• Dataset entries:
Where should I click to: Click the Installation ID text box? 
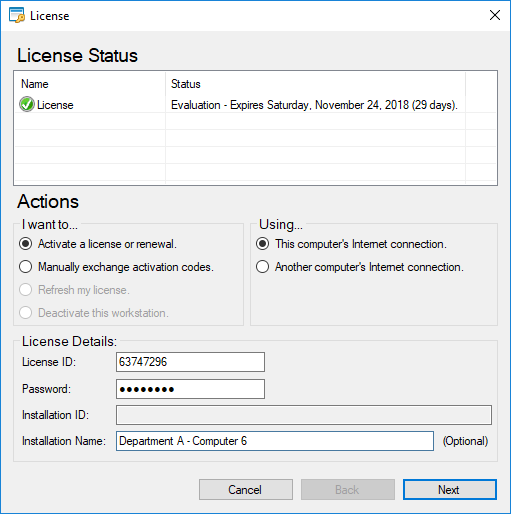pyautogui.click(x=304, y=415)
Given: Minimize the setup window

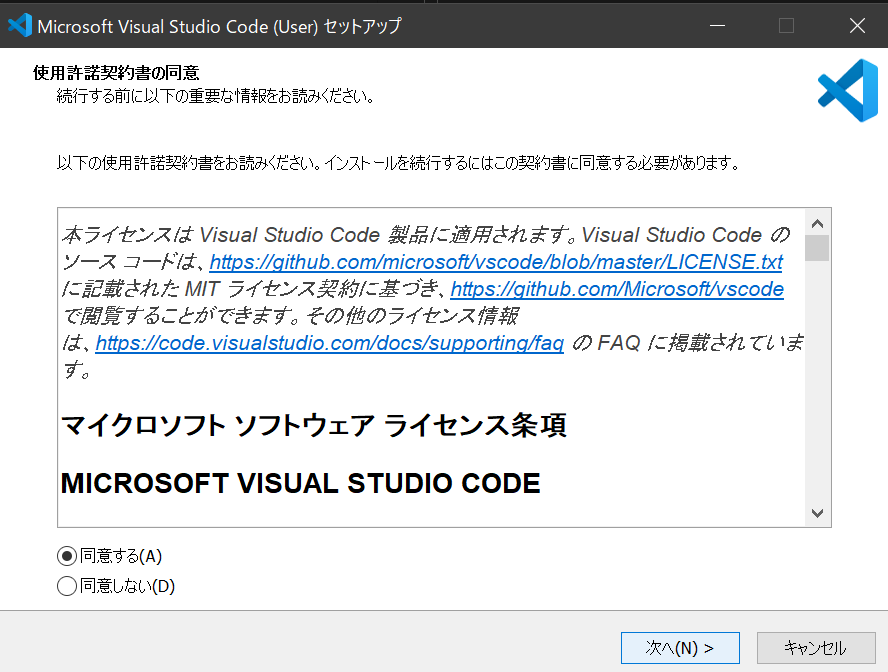Looking at the screenshot, I should [719, 25].
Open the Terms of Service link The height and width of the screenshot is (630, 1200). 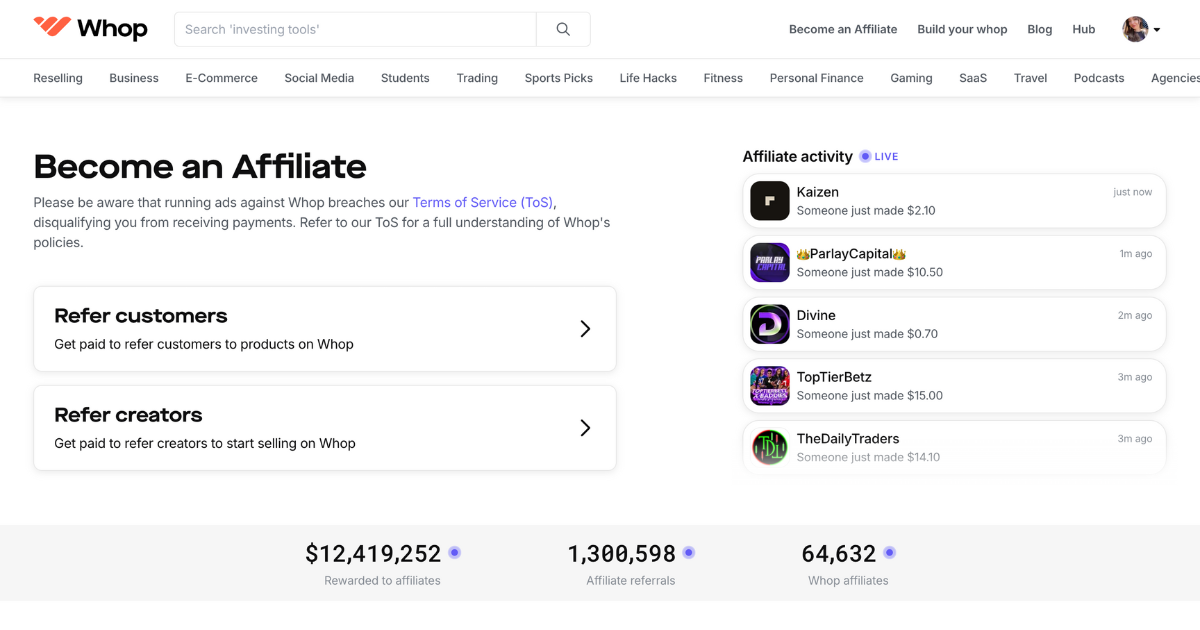click(483, 202)
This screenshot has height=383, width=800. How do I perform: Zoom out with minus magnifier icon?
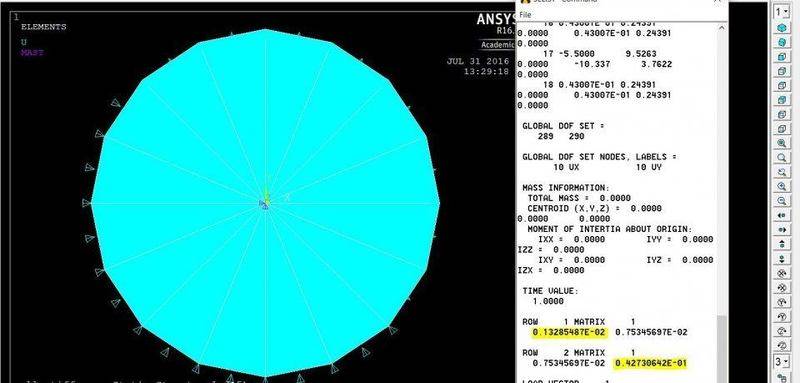pyautogui.click(x=782, y=201)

• Problem: Pictures are not part of the copy. Extract exactly the lines from the line containing "This screenshot has" through the final line of the entries above, both included.

• Output below:
This screenshot has height=383, width=800. How do I perform: Zoom out with minus magnifier icon?
pyautogui.click(x=782, y=201)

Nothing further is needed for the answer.